A touch of tidying leads Sarah-Kate to forgotten treasures from holidays past.
It’s a sure sign your workload is getting on top of you when you decide to tidy your home office instead of working in it.
We renovated our small house two and a half years ago to get my workspace out of the bedroom and into a lovely location of its own. It does help to have a bed less than a metre away if you get snoozy in the afternoon, but it can also mean spending 23 hours of the day in the same small space. Even prisoners get out for longer than that.
So now I have a dedicated office, but I never got around to organising it until my early 2021 deadlines started piling up to a point where I couldn’t face even thinking about them. So instead I Marie Kondo’d my bad self into some semblance of logistical coordination.
First, the bookcase. Did I really need four copies of the Polish version of one of my novels? I don’t speak Polish. I had to open the book and search for character names before I could even figure out which book it was. Did I need weekly magazines going back 20-something years? Did I need a guide to Irish slang? Or Turkey? Or Spain? Or Portugal?
I was more or less on my way to Portugal last year when the coronavirus hit the fan. At first I was devastated that a trip which had been a year in the planning was flushed down the gurgler. But then I started to see it in a different light – one of the upsides of a pandemic is that you’re forced into looking for the upsides of a pandemic. For me, it was gratitude that I had taken so many opportunities to travel internationally when I had the chance.

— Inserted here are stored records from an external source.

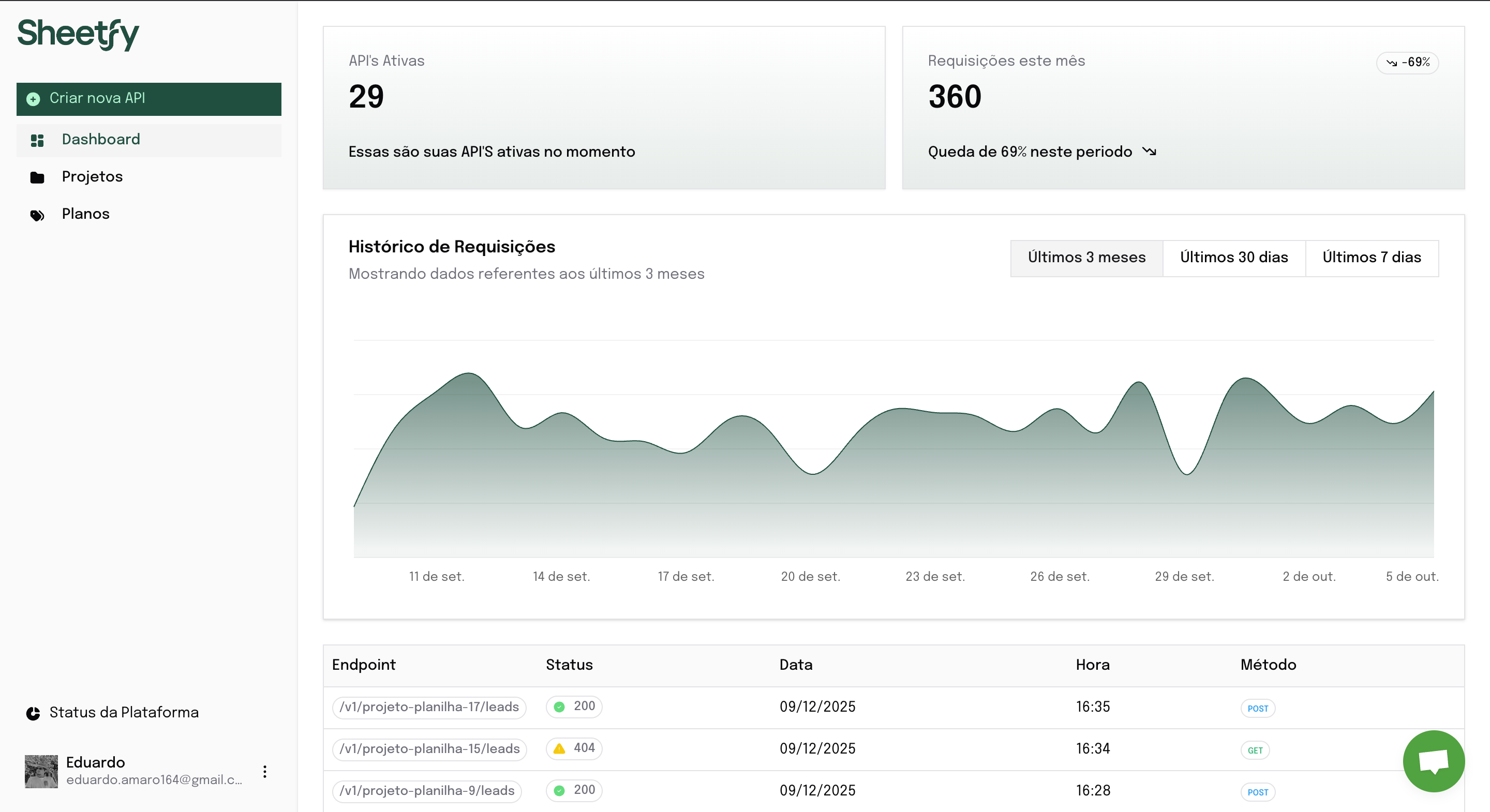The width and height of the screenshot is (1490, 812).
Task: Click the downward trend arrow beside Queda de 69%
Action: point(1149,152)
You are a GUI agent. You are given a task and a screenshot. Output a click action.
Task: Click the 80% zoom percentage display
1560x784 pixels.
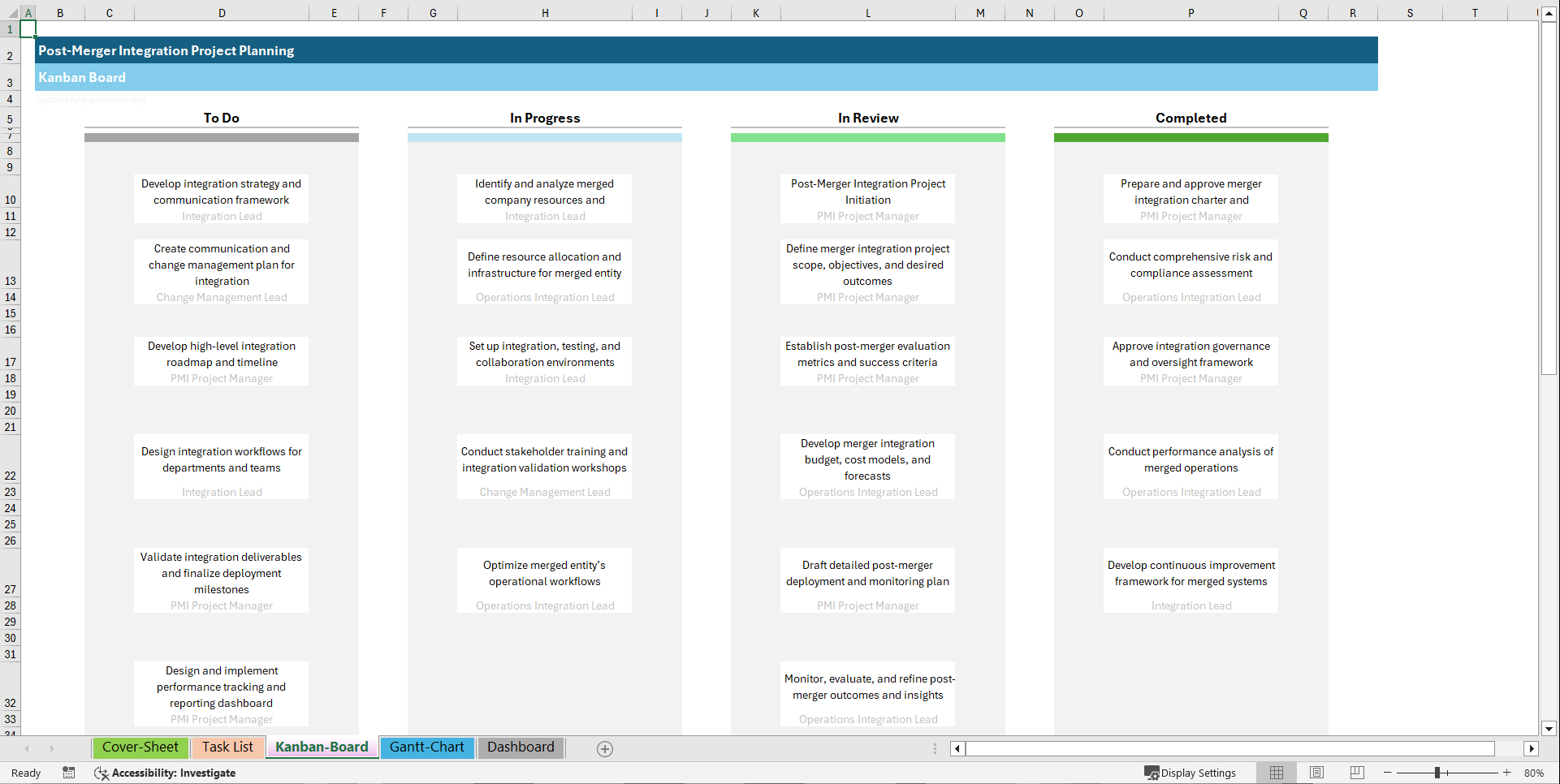1535,773
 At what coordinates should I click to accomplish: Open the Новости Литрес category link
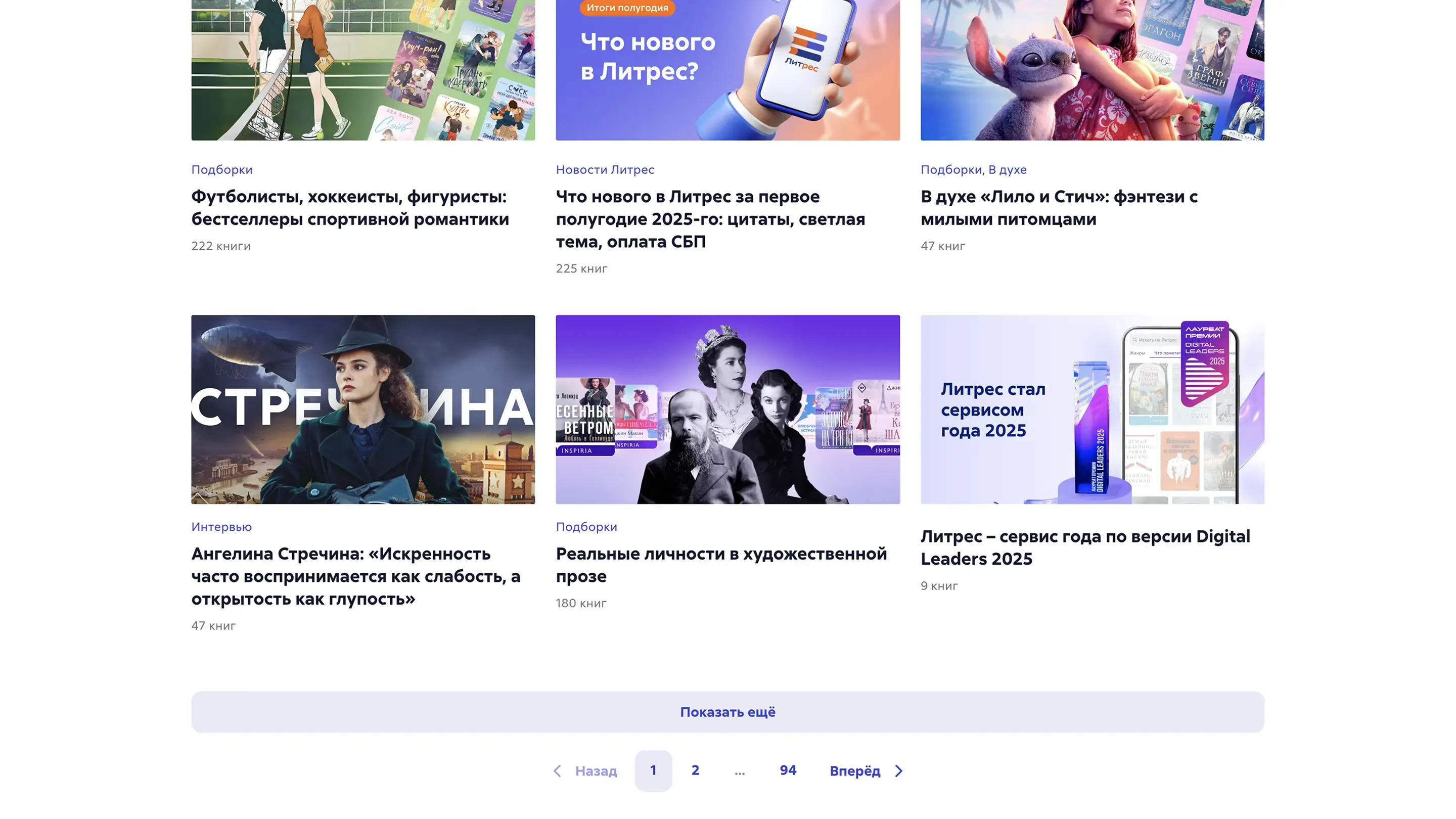coord(605,169)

One of the upsides of a pandemic is that you’re forced into looking for the upsides of a pandemic
It wasn’t easy on the bank balance, and the Ginger was constantly being something of a handbrake on that front. “We could have a garage if you’d just stay at home for five minutes,” he once mistakenly whined, because what use do I have for a garage? As far as I know my car is waterproof, so I’ll take a stroll along the Seine or a cocktail in Manhattan instead, thank you very much.
Or I would have. When I could. Now, as editor of New Zealand-only travel magazine Scout, I’m upsided up the wazoo. I may never go anywhere else again.
But oh, how the memories came flooding back when I combined two mismatching filing cabinets into one colour-coordinated one. There, stuck down the back, fallen out of a file it probably never belonged in in the first place, was a tiny little notebook bought from a stationery shop in Venice for the purpose of recording “ristoranti”.
I don’t remember buying the book, let alone filling it up with “Alla Madonna: ancient funny waiters, no bookings” or “Do Mori (cantina): 10am not too early for a tipple!”
But as I read through it I started remembering the food, and the fun, and the sights and the light. I may never again eat wild duck at Trattoria Maddalena (“Roasted on its own and with tagliatelle!”) as I did back in 2003, but I’m glad I got the chance.
Warm memories, clean surfaces and a new pot plant certainly add up to make my workspace a happy place.